DESCRIPTION OF THE TASK —
Produce a verbatim transcription of the records below, beginning at the line containing "Given: Click the Refresh toolbar icon" and ending at the final line; include only those lines.

[TASK DATA]

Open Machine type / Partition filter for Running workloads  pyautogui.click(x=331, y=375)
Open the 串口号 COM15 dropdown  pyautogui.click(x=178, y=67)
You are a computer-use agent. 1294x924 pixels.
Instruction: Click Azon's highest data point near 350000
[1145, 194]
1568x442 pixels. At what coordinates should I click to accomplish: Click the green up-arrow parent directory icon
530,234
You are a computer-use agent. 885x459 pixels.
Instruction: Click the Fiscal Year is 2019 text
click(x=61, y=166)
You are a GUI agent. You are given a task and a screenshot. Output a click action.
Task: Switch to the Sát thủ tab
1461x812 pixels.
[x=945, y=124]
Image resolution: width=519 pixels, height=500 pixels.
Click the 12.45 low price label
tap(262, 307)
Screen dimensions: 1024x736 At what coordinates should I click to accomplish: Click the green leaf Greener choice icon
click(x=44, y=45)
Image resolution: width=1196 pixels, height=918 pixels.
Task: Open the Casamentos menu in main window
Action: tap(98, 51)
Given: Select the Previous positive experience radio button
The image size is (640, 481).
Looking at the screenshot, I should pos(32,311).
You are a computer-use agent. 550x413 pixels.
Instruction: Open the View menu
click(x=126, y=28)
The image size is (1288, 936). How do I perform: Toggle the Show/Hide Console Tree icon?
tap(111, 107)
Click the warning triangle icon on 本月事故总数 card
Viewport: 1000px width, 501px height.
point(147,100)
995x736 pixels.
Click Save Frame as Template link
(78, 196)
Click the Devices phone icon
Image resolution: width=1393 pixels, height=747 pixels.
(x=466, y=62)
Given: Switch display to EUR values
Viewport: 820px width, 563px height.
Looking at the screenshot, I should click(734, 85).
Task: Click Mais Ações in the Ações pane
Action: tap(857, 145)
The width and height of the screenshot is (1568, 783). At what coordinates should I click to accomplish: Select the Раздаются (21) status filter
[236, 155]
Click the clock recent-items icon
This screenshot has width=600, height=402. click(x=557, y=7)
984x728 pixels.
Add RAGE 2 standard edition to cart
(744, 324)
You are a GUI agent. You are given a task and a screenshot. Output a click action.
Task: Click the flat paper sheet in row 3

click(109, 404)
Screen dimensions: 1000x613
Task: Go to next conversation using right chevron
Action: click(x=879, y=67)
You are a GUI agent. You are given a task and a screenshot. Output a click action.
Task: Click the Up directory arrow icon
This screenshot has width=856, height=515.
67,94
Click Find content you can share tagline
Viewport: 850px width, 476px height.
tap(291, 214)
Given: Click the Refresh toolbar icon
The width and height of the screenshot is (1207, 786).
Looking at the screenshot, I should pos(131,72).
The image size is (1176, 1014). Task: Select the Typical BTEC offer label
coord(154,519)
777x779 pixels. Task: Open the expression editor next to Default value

[/TASK DATA]

RESPONSE FOR THIS EXERCISE —
Given: Click the Refresh toolbar icon
The width and height of the screenshot is (1207, 786).
Looking at the screenshot, I should pos(131,72).
The image size is (1176, 1014). Task: Select the Typical BTEC offer label
coord(154,519)
777x779 pixels. Task: Open the expression editor next to Default value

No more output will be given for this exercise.